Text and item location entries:
● ● ● ● ●
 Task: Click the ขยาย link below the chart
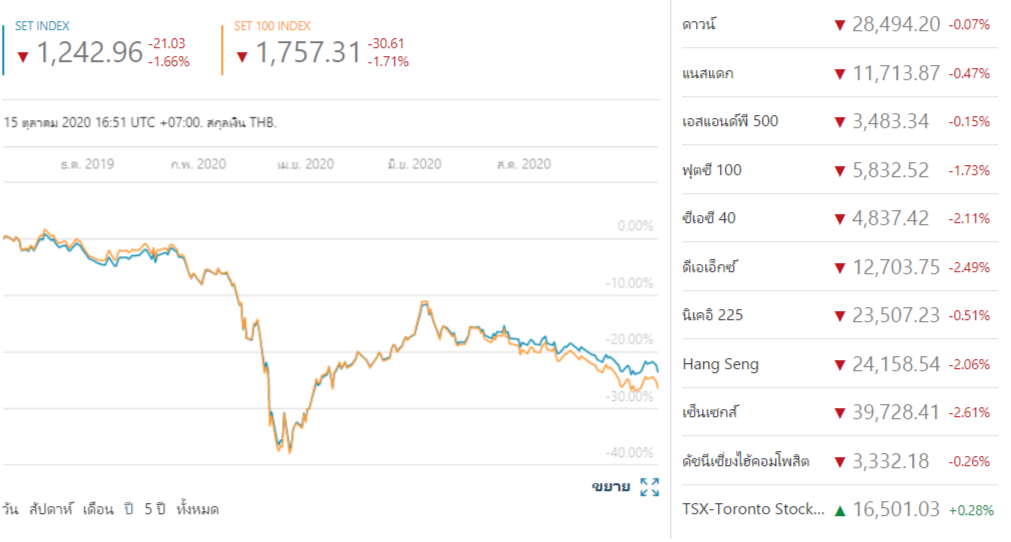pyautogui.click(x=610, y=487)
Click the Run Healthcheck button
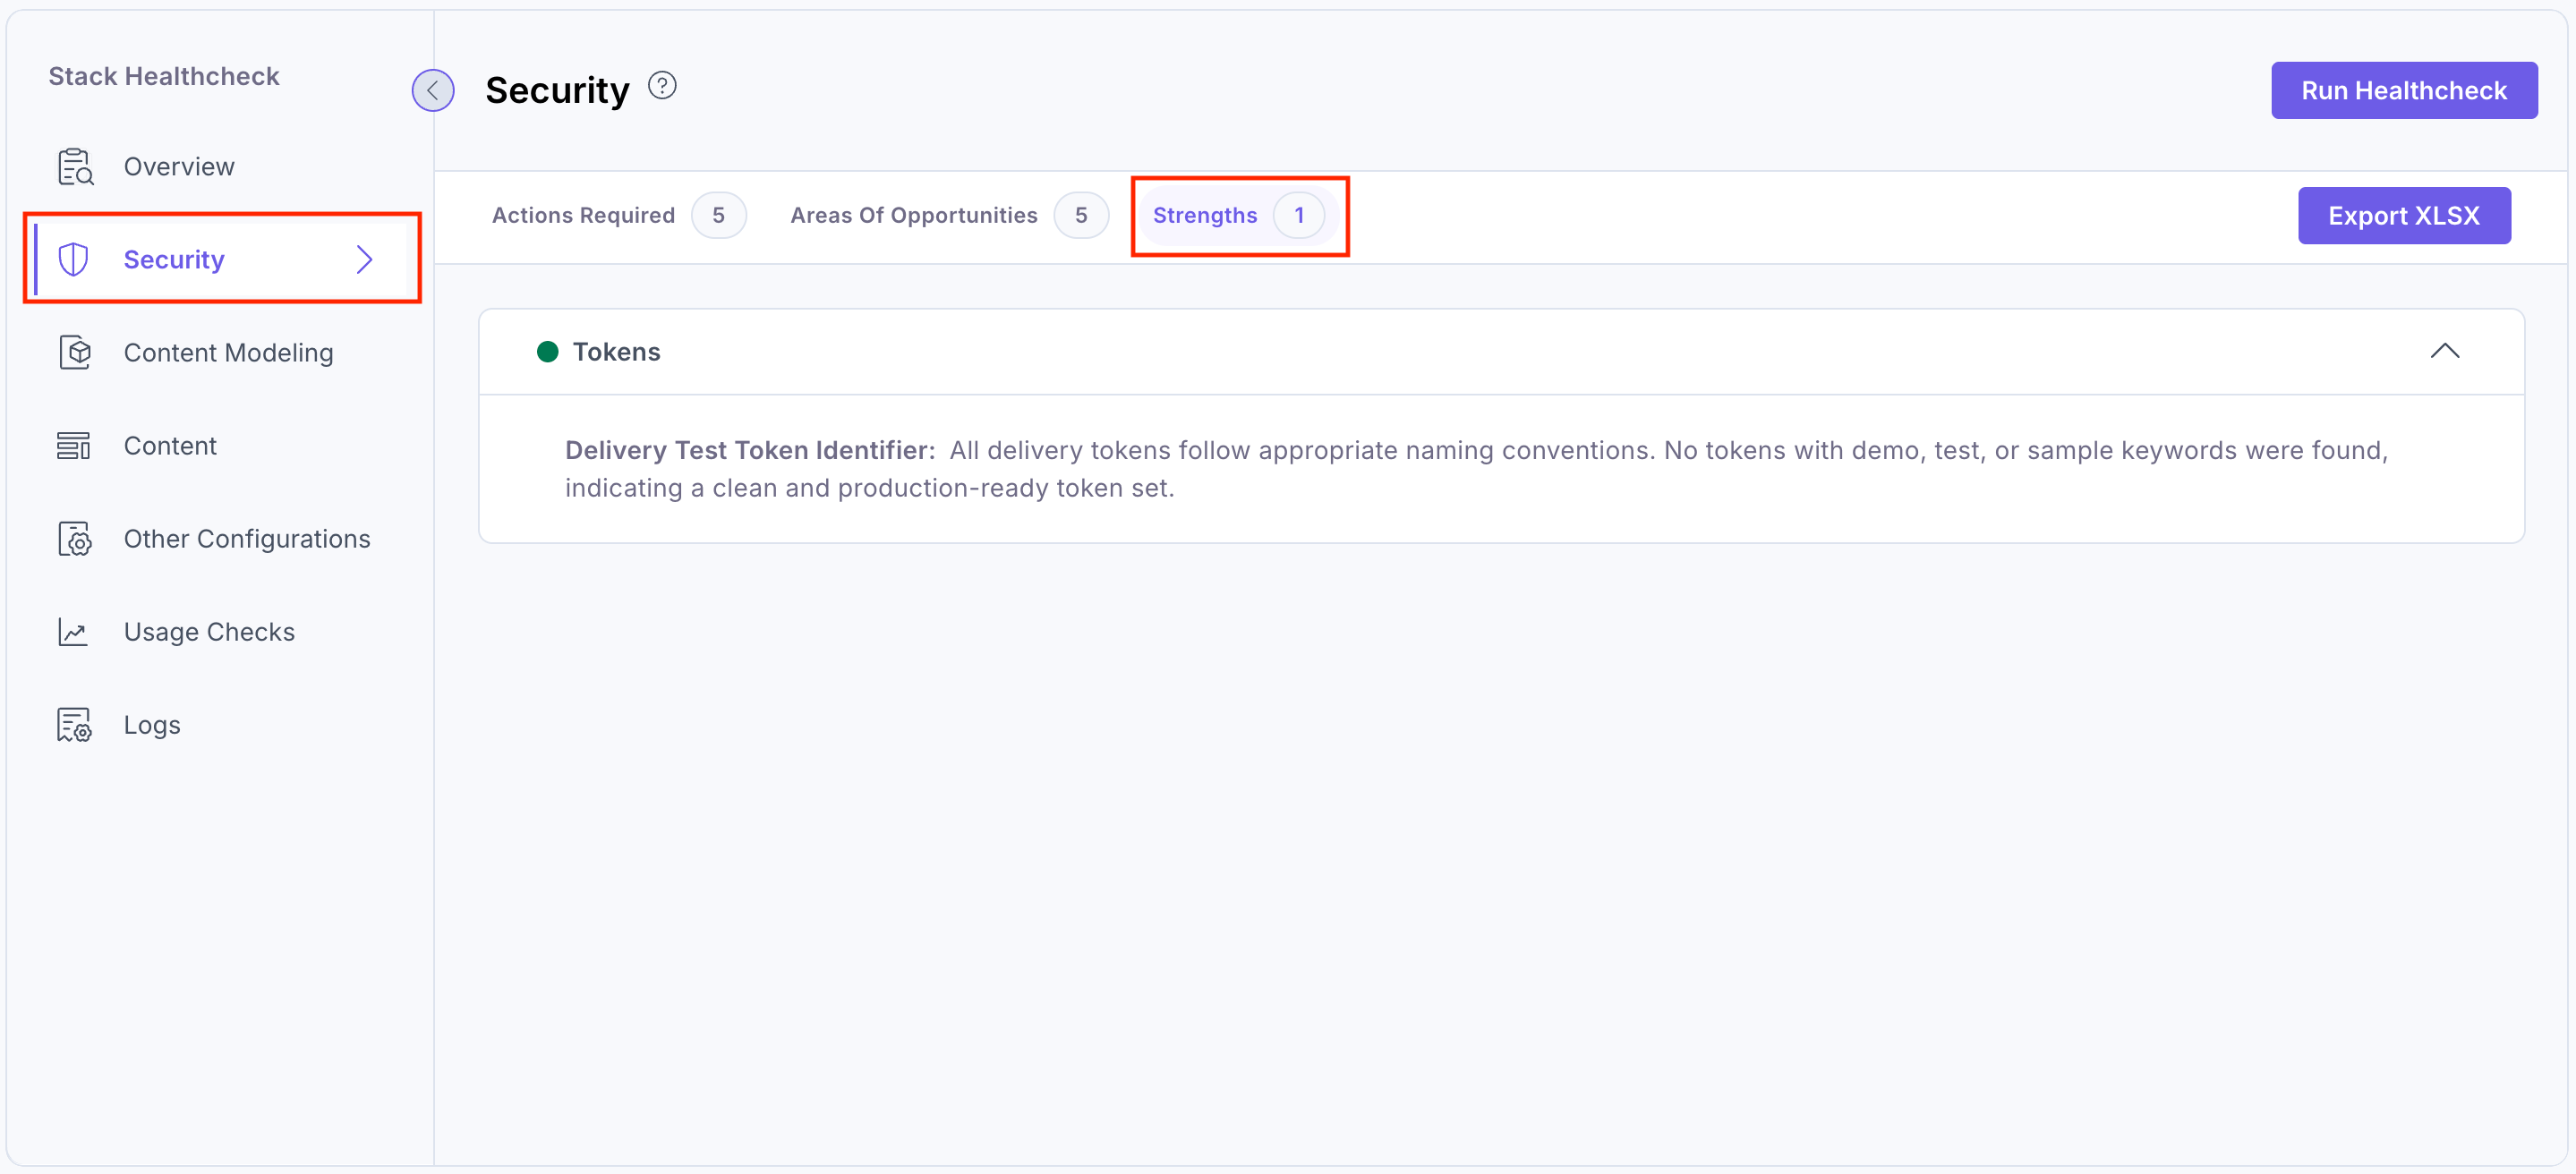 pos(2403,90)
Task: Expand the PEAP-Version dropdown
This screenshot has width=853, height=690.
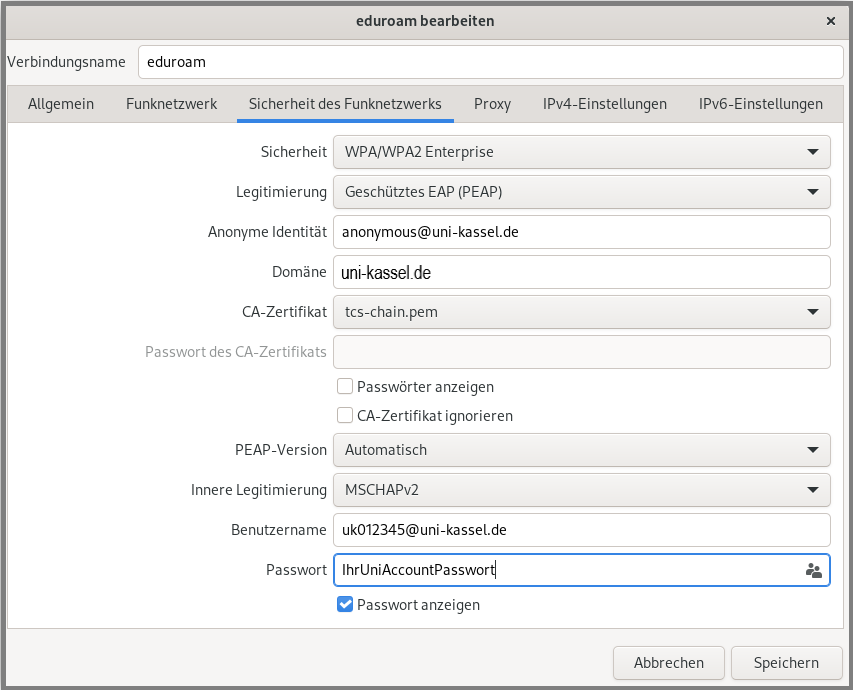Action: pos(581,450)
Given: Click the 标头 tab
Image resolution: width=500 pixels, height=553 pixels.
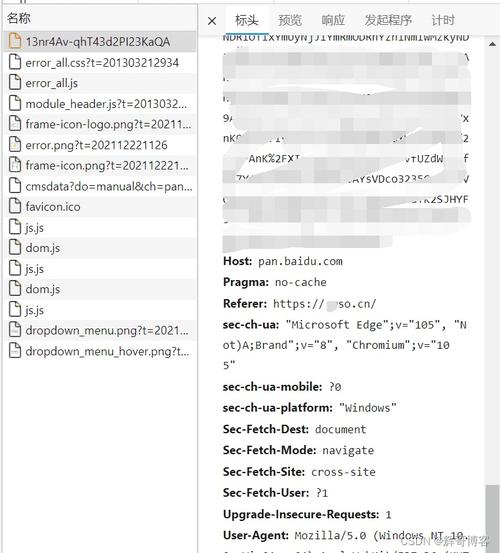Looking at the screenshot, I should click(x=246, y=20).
● ● ● ● ●
§ Goal of the exercise: Turn every line of the entries into a JSON list of strings, one string per line. Skip blank lines and leave the pictures out.

§ Answer below:
[
  " Task: Click the ขยาย link below the chart",
  "pyautogui.click(x=610, y=487)",
  "Click the Run Healthcheck button",
  " pos(2403,90)",
  "Task: Expand the PEAP-Version dropdown",
  "This screenshot has width=853, height=690.",
  "Action: pos(581,450)",
  "Given: Click the 标头 tab",
  "Image resolution: width=500 pixels, height=553 pixels.",
  "Looking at the screenshot, I should click(x=246, y=20)."
]